Interview d’Henri Bies-Péré, 2ème vice-président de la FNSEA

Henri Bies-Péré, 2ème vice-président de la FNSEA et éleveur laitier dans les Pyrénées-Atlantiques, a assisté le 13 février dernier au congrès de la fédération puydômoise. « Une façon de prendre le pouls du réseau et d’être réellement en contact avec les agriculteurs, au plus près des réalités du territoire. »

 

Vous avez participé aux ateliers des États Généraux de l’alimentation (EGalim) dont les conclusions semblent prometteuses, notamment sur la construction du prix. La FNSEA est-elle confiante dans la concrétisation de ces travaux ?

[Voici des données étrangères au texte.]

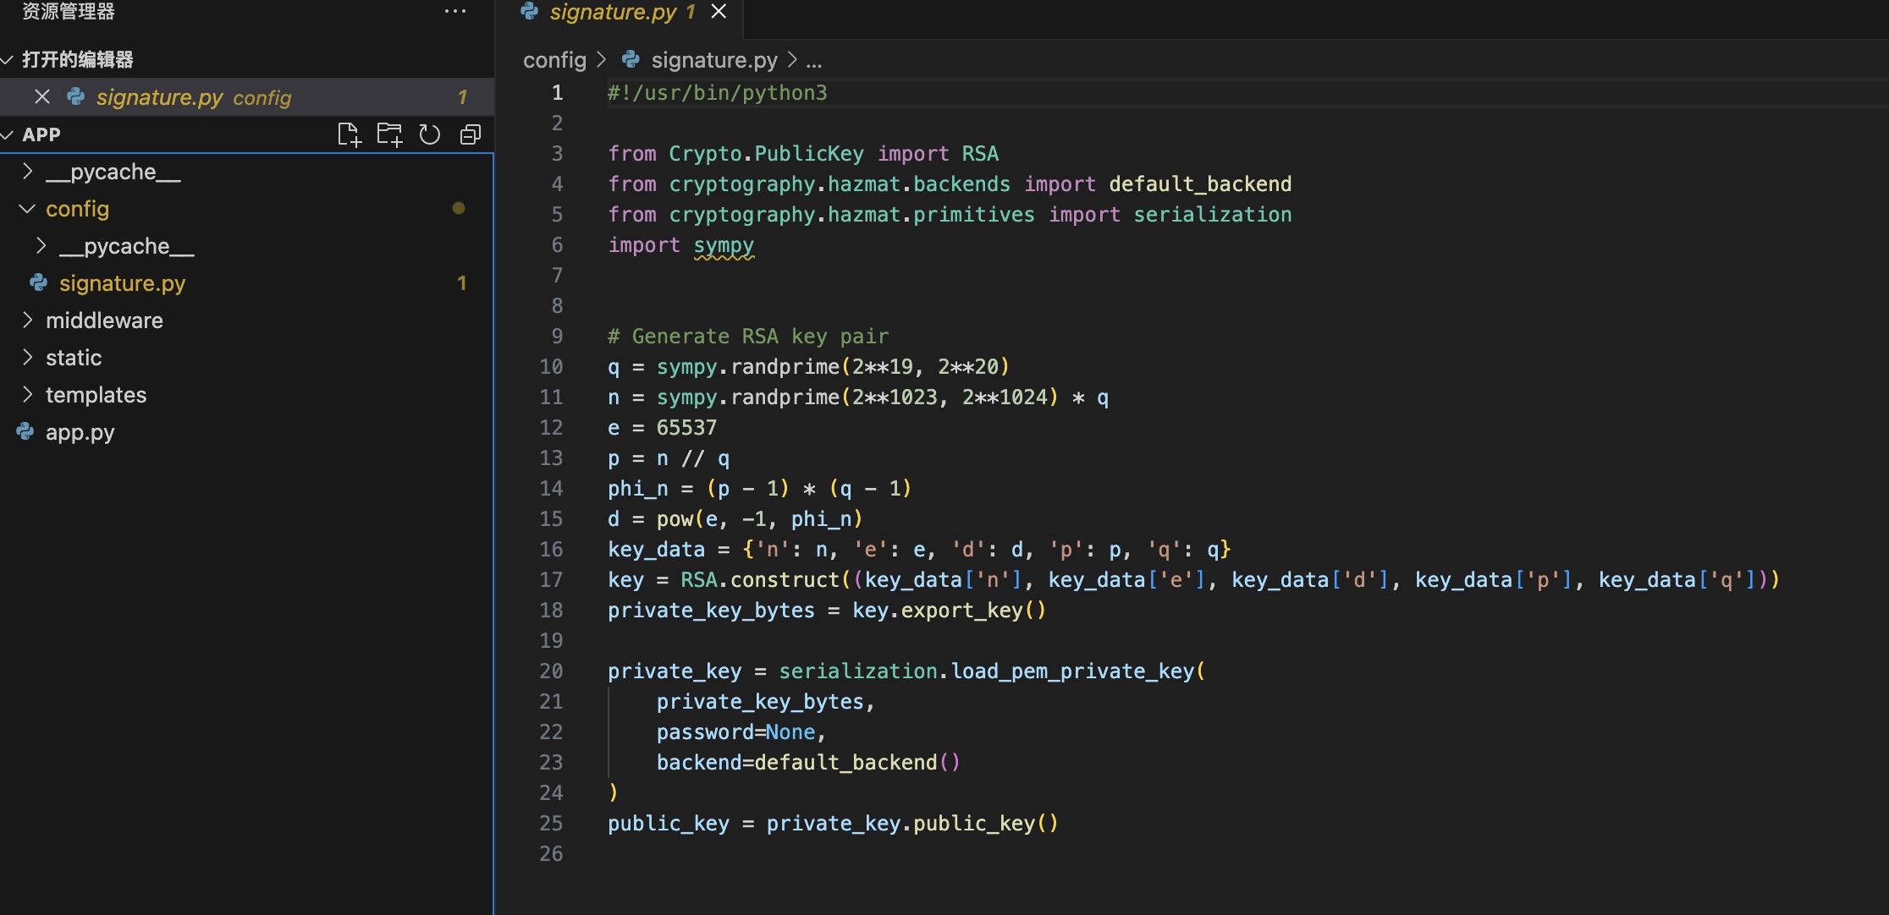The image size is (1889, 915).
Task: Click the New Folder icon in APP header
Action: [389, 134]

Les États généraux de l’Alimentation ont avant tout été l’occasion de mettre à plat notre agriculture, d’entendre les attentes des consommateurs et des associations environnementales. Aujourd’hui nous sommes dans l’application des décisions issues des États généraux. Le premier sujet concerne bien sûr le prix. Il est temps dans notre pays de se rendre compte que les relations de vente avec la grande distribution ont détruit de la valeur. Nous chiffrons cette perte à trois ou quatre milliards d’euros.

C’est un système «perdant-perdant » qui ne profite à personne, ni aux consommateurs, ni aux distributeurs ; la preuve, dans les GMS aussi il y a des plans sociaux !

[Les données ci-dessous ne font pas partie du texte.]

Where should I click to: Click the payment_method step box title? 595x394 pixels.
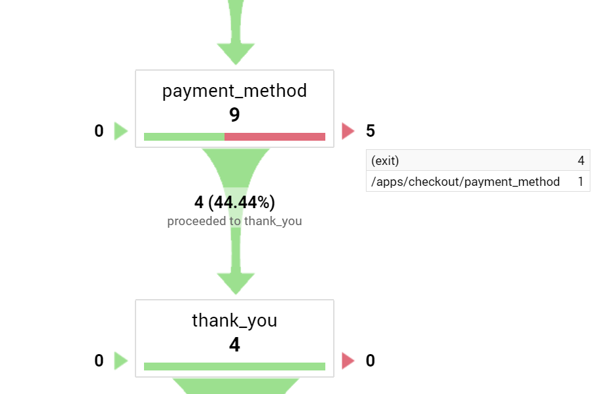pyautogui.click(x=234, y=90)
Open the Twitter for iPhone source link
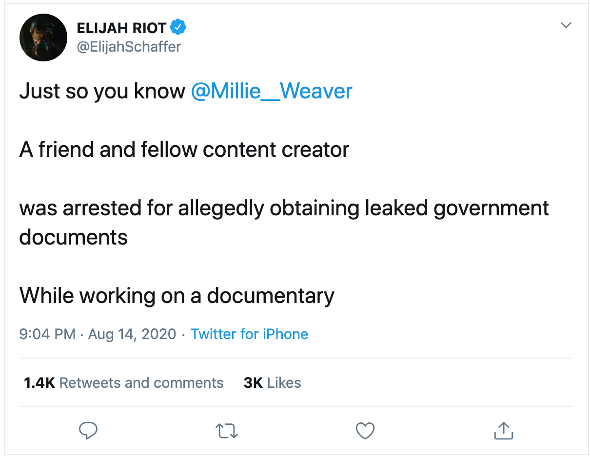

Nous comptons sur le projet de loi, déposé récemment au parlement, pour rétablir de meilleures relations dans lesquelles le producteur pourra enfin faire valoir ses coûts de production.

 

Et les plans filières ?

Ils ont été élaborés en fin d’année et démontrent notre capacité à produire ce qu’attend le consommateur français.

Ce dernier est très exigeant mais il doit désormais accepter de rémunérer le produit à son juste prix. Certains le font déjà à travers des marques comme «Montlait» ou «C’est qui le patron ».

Les produits phytosanitaires ont également largement occupé le champ médiatique. Quelle est la position de la FNSEA ?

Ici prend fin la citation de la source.